Copy out the items from the start through the line that contains "tap(237, 583)", replacing "round hole" with "circular hole" everywhere and keeping everything else the same, but leave out the pictures.

#### [Part of a data file]
───
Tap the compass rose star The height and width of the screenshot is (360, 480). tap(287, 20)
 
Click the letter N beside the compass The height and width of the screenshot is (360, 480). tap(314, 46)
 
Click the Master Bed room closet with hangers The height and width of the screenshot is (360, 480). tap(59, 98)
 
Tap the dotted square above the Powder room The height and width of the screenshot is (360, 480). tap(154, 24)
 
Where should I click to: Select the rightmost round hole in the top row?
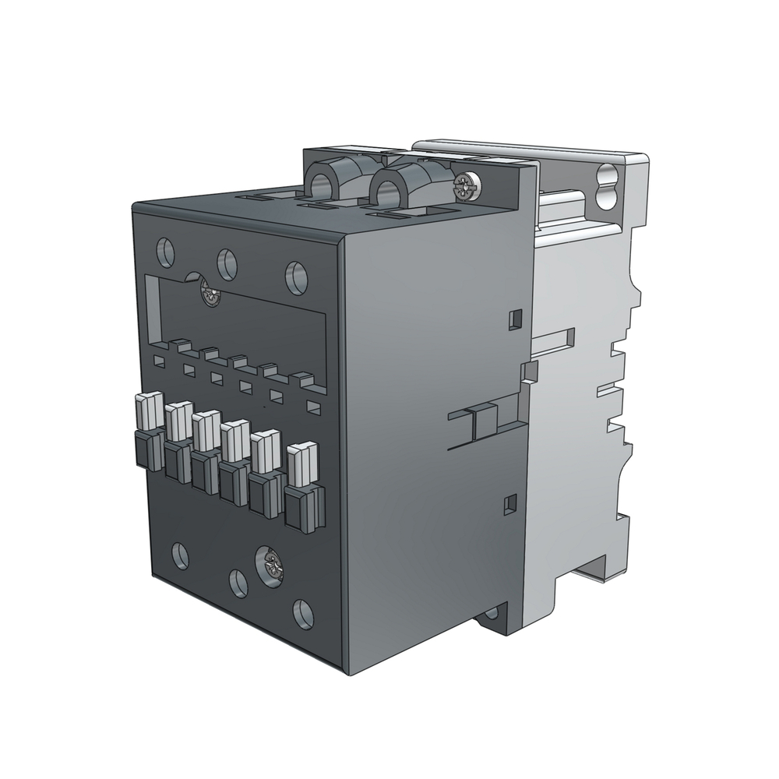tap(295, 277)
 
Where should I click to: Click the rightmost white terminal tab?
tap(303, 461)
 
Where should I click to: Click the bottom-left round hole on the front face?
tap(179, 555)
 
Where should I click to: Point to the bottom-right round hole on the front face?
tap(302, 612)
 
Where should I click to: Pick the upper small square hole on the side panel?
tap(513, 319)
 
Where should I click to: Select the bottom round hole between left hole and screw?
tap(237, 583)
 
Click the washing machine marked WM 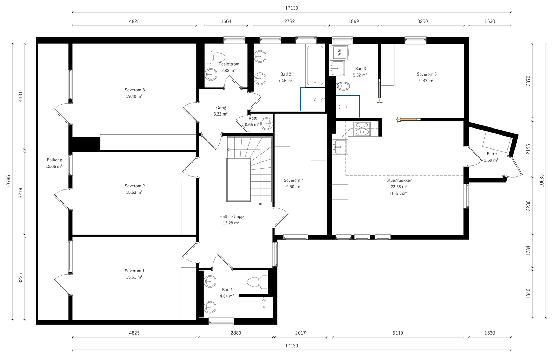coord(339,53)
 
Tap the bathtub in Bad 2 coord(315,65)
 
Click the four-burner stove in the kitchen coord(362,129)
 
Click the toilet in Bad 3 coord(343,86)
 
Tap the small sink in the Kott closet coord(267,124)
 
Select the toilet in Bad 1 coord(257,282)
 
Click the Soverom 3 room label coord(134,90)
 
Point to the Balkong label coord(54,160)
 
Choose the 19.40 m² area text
───
#### [Answer to the exercise]
Tap the compass rose star The height and width of the screenshot is (360, 480). tap(287, 20)
 
Click the letter N beside the compass The height and width of the screenshot is (360, 480). tap(314, 46)
 
Click the Master Bed room closet with hangers The height and width of the screenshot is (360, 480). tap(59, 98)
 
Tap the dotted square above the Powder room The height and width of the screenshot is (360, 480). tap(154, 24)
 
Where should I click to: Select the rightmost circular hole in the top row?
tap(295, 277)
 
Where should I click to: Click the rightmost white terminal tab?
tap(303, 461)
 
Where should I click to: Click the bottom-left circular hole on the front face?
tap(179, 555)
 
Where should I click to: Point to the bottom-right circular hole on the front face?
tap(302, 612)
 
Where should I click to: Pick the upper small square hole on the side panel?
tap(513, 319)
 
Where should I click to: Select the bottom circular hole between left hole and screw?
tap(237, 583)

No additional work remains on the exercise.